Following on from NaBloPoMo day 1 & day 2... There are tonnes of great getting started resources for github-pages and Jekyll, but the short gist is:

  1. Start with a fork of an existing Jekyll/github-pages repo (I can highly recommend Minimal Mistakes ). This isn't mandatory, and you can certainly start with a blank slate, but starting from an existing repo can greatly speed up the learning curve.... and minimise some of those early mistakes.

  2. Rename that Fork to be a repo called mygituser.github.io, so mine is bseymour.github.io

  3. Clone a local working copy, and setup the remote such that commits go to that gh-pages repo

  4. Install the gem 'github-pages' to ensure that your local environment mirrors the live gh-pages environment, to avoid unpleasant surprises when deploying to live.

  5. Be very careful about using plugins, as gh-pages supports only a few

  6. Experiment locally, push live early, and develop in the open.

  7. Use the livereload plugin locally to auto-re-generate after changes.

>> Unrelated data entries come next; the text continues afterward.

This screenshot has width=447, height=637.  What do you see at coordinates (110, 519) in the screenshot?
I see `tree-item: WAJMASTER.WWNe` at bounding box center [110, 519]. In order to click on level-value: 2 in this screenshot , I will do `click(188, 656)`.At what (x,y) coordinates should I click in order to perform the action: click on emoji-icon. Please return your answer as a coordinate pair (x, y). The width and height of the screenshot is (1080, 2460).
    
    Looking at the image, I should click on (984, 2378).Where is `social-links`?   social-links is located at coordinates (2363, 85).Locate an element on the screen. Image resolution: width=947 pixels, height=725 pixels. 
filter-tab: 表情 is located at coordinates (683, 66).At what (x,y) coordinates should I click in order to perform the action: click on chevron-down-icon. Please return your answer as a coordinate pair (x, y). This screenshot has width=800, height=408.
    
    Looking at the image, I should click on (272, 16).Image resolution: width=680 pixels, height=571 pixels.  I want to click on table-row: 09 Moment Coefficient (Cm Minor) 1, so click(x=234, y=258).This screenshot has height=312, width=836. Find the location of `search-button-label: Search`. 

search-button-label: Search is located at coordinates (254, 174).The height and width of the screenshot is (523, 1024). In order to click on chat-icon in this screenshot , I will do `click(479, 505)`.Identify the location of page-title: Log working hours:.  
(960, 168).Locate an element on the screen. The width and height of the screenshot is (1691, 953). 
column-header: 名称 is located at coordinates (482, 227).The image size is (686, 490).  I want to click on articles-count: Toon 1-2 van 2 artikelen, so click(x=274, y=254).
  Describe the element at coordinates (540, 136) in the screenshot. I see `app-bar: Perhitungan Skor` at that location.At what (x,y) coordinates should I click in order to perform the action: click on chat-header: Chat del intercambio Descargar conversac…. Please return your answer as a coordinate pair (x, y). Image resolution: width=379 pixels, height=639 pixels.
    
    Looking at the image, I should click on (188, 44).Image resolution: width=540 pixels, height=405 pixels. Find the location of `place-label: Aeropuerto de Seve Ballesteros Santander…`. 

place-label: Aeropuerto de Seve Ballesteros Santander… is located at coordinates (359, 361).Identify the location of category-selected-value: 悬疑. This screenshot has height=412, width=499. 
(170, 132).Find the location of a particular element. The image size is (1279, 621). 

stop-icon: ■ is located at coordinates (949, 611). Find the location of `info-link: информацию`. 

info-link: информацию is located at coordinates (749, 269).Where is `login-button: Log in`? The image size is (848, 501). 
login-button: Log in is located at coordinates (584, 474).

  8. (Optional), setup the CNAME for your own domain e.g. For me bseymour.com -> bseymour.github.io

  9. (Optional) Consider fronting your site with a CDN. I used this as an opportunity to Cloudflare for the first time, who thanks to them also being a DNS provider can offer some simpler-than-usual options for serving your site over SSL. More details here

  10. Experiment, explore and have fun.